5か所の案内表示のところで放送が聞こえ,映像が流れました。
(3)「国府」跡(本当は郡衙) ~ 初めての人には巨大な遺跡に見えるかもしれませんが,ここは多磨評衙。
とても无耶志国(武蔵国の前身の名称)全体の事は扱えません。
(4)Тさんの家(正方位と東偏の境) ~ ここから方位が替わるということで,みなさん興味津々でした。
鳥居とお社の方位が,東偏の道(右折して見える)に沿っているのが印象的です。
(5)多磨寺の塔心礎 ~ 巨大な石にびっくり。多磨寺の塔心礎と言われている石です。裏に回ると穴が見える。
ビルの谷間にあるので,なかなか案内してもらわないとなかなか行けない場所かも。
(6)信仰された場所の付近 ~ 実際の場所はもう少し南なのですが,東京競馬場を作る際に
小山が崩されてしまったとか。神も仏もないようで・・・。
★ 府中熊野神社古墳(武蔵国分寺の金堂以下の伽藍=西偏7度と同じ方位)・・・資料館の資料で説明の代わりに
【午後】西国分寺駅周辺で昼食 ~午後1時再会を約し,それぞれが食べたいものを食べに行きました。
ちなみに私は,「すき家」の牛鍋丼の大盛を食べました。
(1)東山道武藏路 ~ 西国分寺駅から武蔵国分寺に歩いて向かう。その途中にあるのが東山道武藏道。
幅12mの道が,南北に続く。説明板のところで解説。そのあと,地面の削れ方が
見える場所へ。なんでこんなに谷のように削れてしまったのか,ちょっとした議論に。
面白い形をした車が脇をすり抜けて行きました。
(2)武蔵国分寺跡資料館 ~ 大きな声で説明していたら,学芸員の方ににらまれた・・・ような気が。

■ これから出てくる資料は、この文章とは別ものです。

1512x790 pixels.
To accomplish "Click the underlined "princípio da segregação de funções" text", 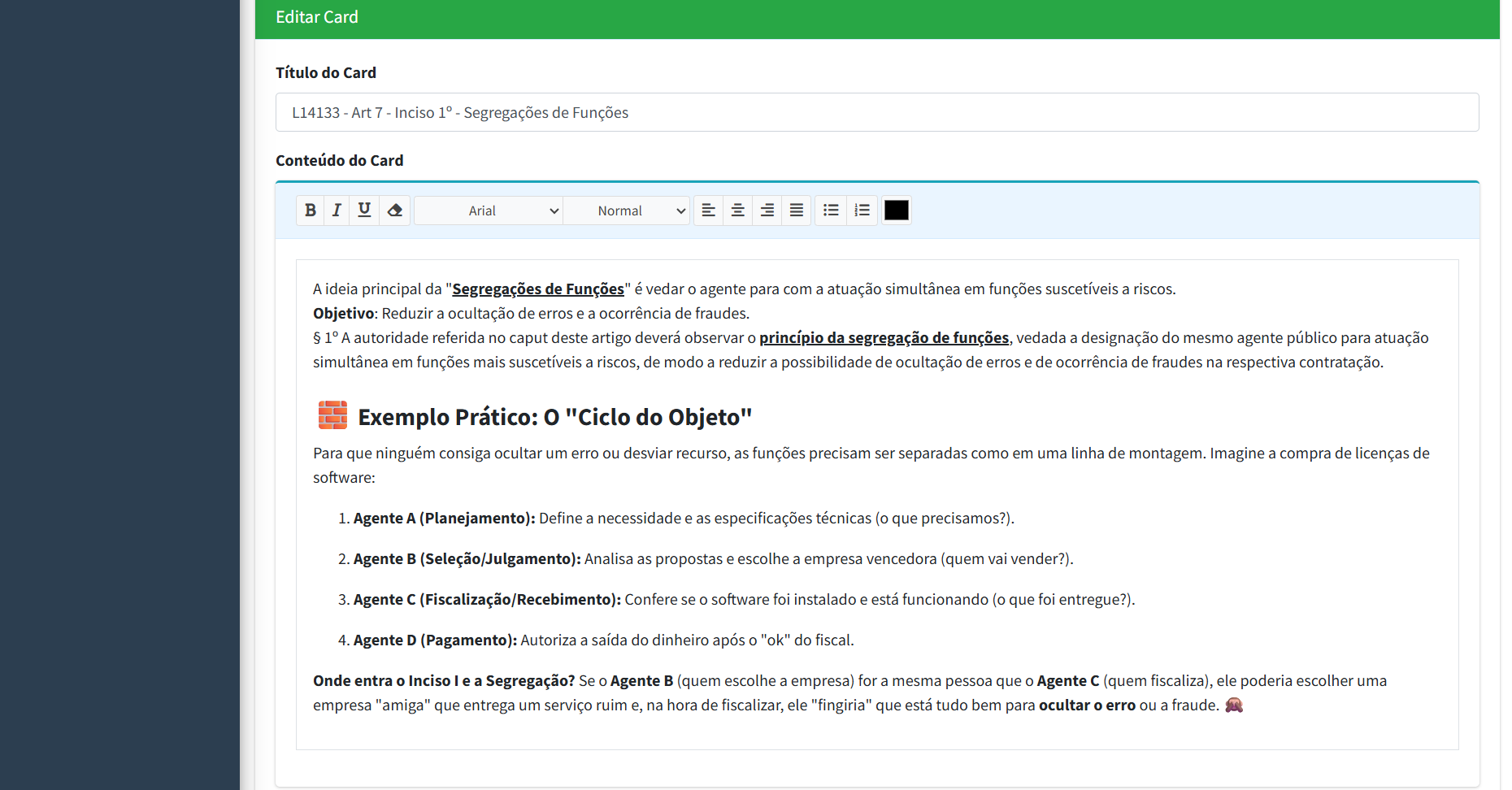I will (884, 338).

(3)塔・金堂の順に見学 ~ 金堂から見学してしまうと,西偏7度が意識できにくいと考え,あえて塔1から。
ここから北に向かって,四天王寺式の伽藍が作られたと考えています。
川瀬さん作成の復元図
(4)国分寺四中資料館 ~ この学校が作られる前の緊急発掘で,多くの遺跡・遺物が出土しました。
なのにその報告書が,国分寺の図書館で20年以上「行方不明」だったとは・・・。
(5)武蔵国分尼寺の金堂下層の版築 ~ 版築は本にはよく出ているが,実物を見るのは初めてだったかも。
ドンドンと力を入れて突くより,トントンとやった方がよく締まるとか。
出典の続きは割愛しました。